Personally, I do not find this to be a very intuitive way of thinking about the dynamics described by the SDE. I prefer to think about the paths of X, rather than the densities f(x,t). Informally, I would write
dX/dt = m(X) + s(X) W(t),
where W(t) = dB/dt. The "white noise" term W(t) exists only as a generalized function, but you can think of it informally as a stationary, R^2-valued process that gives an infinitesimal random push at time t to X. The push has no preferred direction and is independent of the pushes given prior to time t. The usual example is a pollen grain on the surface of still water being pushed by collisions with the surrounding water molecules.

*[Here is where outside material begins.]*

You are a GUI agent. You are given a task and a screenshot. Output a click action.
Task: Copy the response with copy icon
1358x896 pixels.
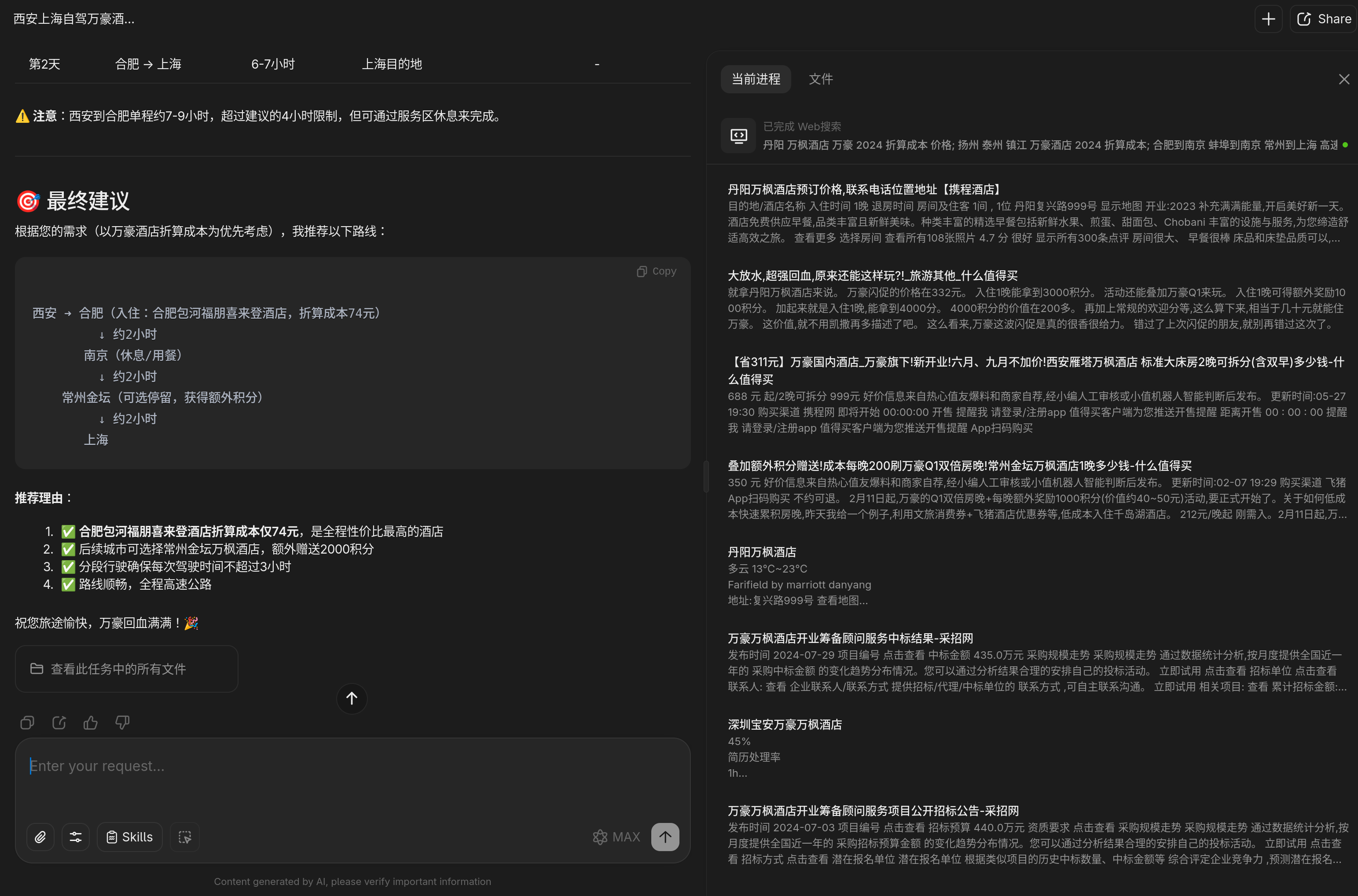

In this case, the term m(X) gives a deterministic drift, and the term s(X) serves to modify the magnitude of the noise term and, possibly, give it a preferred direction. (Here, "direction" does not mean a vector, but a line through the origin. The modified noise term will still have mean 0.) In this sense, the term s(X) is changing the shape of the density of the noise term. But this is all completely informal. Rigorously, the noise term is not even a random variable (in the usual sense), so there is no density whose shape can change.
Quote:
Originally Posted by PairTheBoard
If so, could you give a real world example where you might think you know how the local probability should be flowing and thereby just write down the corresponding SDE to model the situation?
There should be some nice examples in Oksendal that illustrate what I described above. If not, you should be able to cook something up yourself. Maybe you could model a pollen grain on a gently drifting pool of water whose temperature varies spatially.